Schlaglicht 71: Lindi Ortega

Die Unrast derer, die ständig unterwegs sind, sei es aus schnöden beruflichen Gründen oder aber wegen eines ruhelosen Gemüts, taugt bestens zum Sinnbild für einen unsteten Lebensweg, der keineswegs in kalkulierten Bahnen verläuft. Die kanadische Country-Musikerin Lindi Ortega erzählt in ihrem Lied Til The Goin‘ Gets Gone also vom Leben hinterm Steuer eines Autos, unterbrochen nur von Übernachtungen in billigen Motels. Gerade Nordamerika mit seinen endlosen Highways eignet sich gut als Gleichnis für die Reise des Lebens. Immer weiter dem Ziel entgegen, getrieben von Sehnsüchten und aufgehalten von Frustrationen. Davon berichtet auch diese akustische Ballade. Die Zeilen „All the rundown dirty motels/ All the cities and small towns/ Leave ‚em in the rear view mirror/ While the wheels keep spinning round/ ‚Cause I gotta keep goin‘, I gotta keep goin‘ on“ geben dem Song mit wenigen Worten viel Ambiente. Man vermag die Rastlosigkeit mit den Händen zu greifen. Und durchaus verstehen, warum bei manch Gemütern die Reise stets in die Ferne schweift, das eigentliche Zuhause keinen beständigen Reiz versprüht.

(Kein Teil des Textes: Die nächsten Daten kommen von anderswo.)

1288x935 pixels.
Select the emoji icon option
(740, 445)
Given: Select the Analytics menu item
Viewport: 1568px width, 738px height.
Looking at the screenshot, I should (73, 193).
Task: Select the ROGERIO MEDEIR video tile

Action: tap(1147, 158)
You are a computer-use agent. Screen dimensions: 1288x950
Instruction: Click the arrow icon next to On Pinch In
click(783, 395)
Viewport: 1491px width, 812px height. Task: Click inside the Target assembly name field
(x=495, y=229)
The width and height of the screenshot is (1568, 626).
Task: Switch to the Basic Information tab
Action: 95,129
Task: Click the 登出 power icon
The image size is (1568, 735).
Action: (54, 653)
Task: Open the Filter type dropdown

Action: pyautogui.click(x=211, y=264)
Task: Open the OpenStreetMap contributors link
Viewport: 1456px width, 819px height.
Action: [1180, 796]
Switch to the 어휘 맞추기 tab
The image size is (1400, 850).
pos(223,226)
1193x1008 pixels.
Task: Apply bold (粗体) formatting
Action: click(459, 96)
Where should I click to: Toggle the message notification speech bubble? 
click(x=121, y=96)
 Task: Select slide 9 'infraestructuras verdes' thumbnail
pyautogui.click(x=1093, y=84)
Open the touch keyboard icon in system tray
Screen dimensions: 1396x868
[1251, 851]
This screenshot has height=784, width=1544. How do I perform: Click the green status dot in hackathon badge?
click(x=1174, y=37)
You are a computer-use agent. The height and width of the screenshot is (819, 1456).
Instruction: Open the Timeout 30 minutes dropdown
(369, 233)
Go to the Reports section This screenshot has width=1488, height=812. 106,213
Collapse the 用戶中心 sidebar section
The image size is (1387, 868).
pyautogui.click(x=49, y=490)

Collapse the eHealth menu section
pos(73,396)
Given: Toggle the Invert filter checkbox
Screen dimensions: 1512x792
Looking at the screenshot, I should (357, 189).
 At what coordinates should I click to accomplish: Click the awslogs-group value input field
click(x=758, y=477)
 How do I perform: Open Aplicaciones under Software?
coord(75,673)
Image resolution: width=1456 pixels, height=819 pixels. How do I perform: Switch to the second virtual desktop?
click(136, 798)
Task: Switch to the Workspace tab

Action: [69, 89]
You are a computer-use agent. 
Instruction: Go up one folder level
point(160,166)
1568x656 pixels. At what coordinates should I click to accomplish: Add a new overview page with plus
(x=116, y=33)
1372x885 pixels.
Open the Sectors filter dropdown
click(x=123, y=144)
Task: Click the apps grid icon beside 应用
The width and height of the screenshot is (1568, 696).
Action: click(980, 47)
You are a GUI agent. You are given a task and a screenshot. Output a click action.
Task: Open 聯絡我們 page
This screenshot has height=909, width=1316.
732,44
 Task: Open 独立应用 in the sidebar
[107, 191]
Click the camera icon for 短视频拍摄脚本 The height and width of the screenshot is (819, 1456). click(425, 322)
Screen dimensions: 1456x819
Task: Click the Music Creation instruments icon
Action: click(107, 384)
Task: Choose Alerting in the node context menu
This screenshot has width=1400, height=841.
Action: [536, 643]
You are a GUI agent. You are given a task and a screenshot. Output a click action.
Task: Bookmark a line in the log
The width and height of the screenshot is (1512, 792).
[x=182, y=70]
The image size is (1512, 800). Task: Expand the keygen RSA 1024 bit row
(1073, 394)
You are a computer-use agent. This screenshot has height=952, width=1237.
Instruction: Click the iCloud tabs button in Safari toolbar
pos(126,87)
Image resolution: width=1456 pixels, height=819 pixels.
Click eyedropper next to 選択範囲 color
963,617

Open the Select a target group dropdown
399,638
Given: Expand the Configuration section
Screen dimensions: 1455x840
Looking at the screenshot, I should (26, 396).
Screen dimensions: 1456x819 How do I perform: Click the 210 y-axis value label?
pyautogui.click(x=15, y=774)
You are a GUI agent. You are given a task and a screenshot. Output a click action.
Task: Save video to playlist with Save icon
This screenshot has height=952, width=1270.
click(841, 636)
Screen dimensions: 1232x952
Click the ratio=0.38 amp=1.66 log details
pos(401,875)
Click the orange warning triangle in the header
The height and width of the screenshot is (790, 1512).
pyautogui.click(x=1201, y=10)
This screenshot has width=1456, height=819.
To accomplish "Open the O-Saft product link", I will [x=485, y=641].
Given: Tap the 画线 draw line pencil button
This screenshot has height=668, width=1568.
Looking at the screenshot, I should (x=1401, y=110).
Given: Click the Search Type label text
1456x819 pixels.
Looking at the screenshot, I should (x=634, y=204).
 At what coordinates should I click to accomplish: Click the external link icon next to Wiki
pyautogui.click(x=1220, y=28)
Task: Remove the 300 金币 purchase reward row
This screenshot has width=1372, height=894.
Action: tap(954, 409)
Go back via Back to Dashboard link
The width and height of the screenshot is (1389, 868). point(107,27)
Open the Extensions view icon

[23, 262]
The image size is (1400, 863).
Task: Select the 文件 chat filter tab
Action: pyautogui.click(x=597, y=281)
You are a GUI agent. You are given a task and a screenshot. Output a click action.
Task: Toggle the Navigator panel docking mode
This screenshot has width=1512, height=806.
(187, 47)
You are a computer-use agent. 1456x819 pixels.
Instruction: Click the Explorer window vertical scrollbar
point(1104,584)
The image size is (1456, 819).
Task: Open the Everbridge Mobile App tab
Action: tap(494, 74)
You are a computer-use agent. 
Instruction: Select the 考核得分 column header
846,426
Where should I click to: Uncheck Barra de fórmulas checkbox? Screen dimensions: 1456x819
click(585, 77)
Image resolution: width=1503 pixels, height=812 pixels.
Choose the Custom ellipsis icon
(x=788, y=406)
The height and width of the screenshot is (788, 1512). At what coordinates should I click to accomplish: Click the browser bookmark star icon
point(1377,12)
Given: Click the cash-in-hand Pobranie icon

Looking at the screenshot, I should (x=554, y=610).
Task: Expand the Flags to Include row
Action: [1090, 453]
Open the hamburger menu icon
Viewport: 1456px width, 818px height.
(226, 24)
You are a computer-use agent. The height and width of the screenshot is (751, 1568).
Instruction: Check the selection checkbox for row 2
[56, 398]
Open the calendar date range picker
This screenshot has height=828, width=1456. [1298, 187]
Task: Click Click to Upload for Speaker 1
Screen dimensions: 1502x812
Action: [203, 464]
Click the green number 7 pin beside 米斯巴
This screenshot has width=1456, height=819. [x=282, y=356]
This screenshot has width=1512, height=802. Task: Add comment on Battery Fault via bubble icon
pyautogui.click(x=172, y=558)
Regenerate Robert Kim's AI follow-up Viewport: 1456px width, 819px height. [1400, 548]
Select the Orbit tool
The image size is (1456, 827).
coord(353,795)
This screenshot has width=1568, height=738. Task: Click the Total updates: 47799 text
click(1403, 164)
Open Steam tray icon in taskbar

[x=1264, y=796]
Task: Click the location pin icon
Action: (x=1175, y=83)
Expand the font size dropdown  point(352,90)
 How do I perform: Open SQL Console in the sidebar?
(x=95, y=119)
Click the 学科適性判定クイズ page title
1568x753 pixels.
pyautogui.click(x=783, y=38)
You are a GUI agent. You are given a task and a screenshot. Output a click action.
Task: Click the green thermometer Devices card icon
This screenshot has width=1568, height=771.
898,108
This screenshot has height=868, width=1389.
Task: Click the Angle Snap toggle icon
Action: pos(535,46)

Ortegas heller Gesang geht ans Herz, weil er mindestens so fragil wie kraftvoll ist. Dass Ortega – vermutlich speziell die junge – Dolly Parton als Vorbild hat, mag nicht weiter verwundern. Ein Stück weit entfernt sich die Kanadierin mit diesem neuen, reduzierten Track vom charmanten Nashville-Sound und Honky-Tonk-Flair vorangegangener Alben. In meinen Augen hat sich Lindi Ortega längst als eine der interessantesten Vertreterinnen des gegenwärtigen Country etabliert. Und eben deshalb darf durchaus gespannt sein, was die für 17. März angekündigte EP sonst noch an Überraschungen bereit hält.